下校を促す放送の声に押し出されて人もまばらな校舎をぶらついていた足は、なんとはなしに応接室の前で立ち止まった。期待もせずにノックした扉の向こうからは、けれど「なに?」というぶっきらぼうな声が返ってきた。ちょっとだけ怯んだあと深呼吸をしてノブを回す。予想に違わない人物と視線がかち合った。
「ヒバリさん」
 校長が使うような広い机の上に書類を広げていたヒバリさんは、顔を上げてすこし驚いたようだった。
「どうしたの」
 右手に持った「並盛高校風紀委員会」と刻まれた万年筆を置いて、ヒバリさんはオレに訊ねた。

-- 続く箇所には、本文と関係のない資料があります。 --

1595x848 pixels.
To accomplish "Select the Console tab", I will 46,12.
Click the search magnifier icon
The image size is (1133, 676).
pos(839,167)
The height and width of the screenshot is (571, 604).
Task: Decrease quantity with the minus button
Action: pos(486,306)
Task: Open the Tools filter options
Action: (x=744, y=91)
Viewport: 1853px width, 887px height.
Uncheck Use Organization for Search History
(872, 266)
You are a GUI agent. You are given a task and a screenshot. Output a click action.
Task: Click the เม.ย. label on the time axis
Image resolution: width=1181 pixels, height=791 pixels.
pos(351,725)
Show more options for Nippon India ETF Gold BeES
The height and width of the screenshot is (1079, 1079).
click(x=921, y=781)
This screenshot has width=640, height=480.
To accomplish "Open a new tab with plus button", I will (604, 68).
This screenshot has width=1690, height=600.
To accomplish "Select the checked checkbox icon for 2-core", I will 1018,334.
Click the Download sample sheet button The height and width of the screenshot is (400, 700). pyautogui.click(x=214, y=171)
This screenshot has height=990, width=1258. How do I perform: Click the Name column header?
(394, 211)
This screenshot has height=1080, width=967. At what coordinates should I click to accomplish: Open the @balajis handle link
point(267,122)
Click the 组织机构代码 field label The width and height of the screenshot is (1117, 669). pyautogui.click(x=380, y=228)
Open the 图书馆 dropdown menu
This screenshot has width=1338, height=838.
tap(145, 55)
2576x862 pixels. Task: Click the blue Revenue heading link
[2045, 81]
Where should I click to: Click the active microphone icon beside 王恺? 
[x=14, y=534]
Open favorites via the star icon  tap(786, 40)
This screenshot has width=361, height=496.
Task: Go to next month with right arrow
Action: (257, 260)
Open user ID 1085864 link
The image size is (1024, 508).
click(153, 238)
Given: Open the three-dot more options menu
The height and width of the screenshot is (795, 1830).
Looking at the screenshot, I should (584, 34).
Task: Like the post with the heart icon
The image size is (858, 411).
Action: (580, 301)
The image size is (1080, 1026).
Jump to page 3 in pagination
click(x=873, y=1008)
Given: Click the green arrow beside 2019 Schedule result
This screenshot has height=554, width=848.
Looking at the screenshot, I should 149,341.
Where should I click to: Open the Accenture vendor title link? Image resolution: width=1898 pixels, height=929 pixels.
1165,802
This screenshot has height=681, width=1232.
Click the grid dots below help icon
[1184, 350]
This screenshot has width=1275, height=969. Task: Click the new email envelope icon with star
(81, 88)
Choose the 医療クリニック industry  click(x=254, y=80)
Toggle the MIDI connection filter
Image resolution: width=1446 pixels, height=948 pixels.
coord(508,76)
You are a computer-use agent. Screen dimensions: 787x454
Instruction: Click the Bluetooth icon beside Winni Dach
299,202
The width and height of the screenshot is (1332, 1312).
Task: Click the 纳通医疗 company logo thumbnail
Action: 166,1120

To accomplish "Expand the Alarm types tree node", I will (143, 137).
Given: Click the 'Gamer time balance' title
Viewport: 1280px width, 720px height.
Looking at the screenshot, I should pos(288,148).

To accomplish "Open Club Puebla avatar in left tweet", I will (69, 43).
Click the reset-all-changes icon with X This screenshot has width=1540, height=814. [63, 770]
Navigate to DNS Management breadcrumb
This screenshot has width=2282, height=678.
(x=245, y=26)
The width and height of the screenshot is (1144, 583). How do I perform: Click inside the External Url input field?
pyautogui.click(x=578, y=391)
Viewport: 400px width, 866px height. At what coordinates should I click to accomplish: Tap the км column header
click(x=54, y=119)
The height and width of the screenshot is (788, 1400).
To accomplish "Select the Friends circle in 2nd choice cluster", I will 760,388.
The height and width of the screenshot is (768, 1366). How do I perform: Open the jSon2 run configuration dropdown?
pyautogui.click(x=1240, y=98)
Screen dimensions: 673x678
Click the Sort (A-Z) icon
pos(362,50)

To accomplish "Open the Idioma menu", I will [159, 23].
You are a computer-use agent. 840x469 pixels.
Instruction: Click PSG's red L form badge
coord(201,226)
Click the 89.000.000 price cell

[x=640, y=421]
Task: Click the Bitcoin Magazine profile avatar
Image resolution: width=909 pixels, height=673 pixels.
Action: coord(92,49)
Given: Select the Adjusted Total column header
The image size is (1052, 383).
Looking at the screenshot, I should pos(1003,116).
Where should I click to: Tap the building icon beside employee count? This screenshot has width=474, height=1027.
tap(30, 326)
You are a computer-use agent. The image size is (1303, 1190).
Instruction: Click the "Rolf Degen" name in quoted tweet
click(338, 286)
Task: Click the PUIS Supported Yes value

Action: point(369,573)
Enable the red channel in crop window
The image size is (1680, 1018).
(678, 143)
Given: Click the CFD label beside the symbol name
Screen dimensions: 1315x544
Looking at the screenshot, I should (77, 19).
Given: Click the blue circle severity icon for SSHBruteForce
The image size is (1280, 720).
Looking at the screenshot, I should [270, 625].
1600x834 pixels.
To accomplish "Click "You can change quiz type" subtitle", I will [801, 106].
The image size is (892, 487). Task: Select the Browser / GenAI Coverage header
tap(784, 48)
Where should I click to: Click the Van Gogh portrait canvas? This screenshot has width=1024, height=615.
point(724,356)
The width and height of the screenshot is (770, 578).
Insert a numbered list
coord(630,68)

「えっと、お話があるんです。お仕事終わったら、すこし時間もらえませんか」
「……別に急ぎの仕事でもないから今でいいよ。帰りながら話して」
 そう言って立ち上がったヒバリさんに続いて後にした応接室をちらっと覗く。中学のころとまったく変わらない配置だった。

 並中を卒業したあと、ヒバリさんは近くの並高に進学した。ブレザー指定なのに学ランを着て、風紀委員会を設立し、校内の人間はもちろん、町内の皆さまへの支配力は衰えることがなかった。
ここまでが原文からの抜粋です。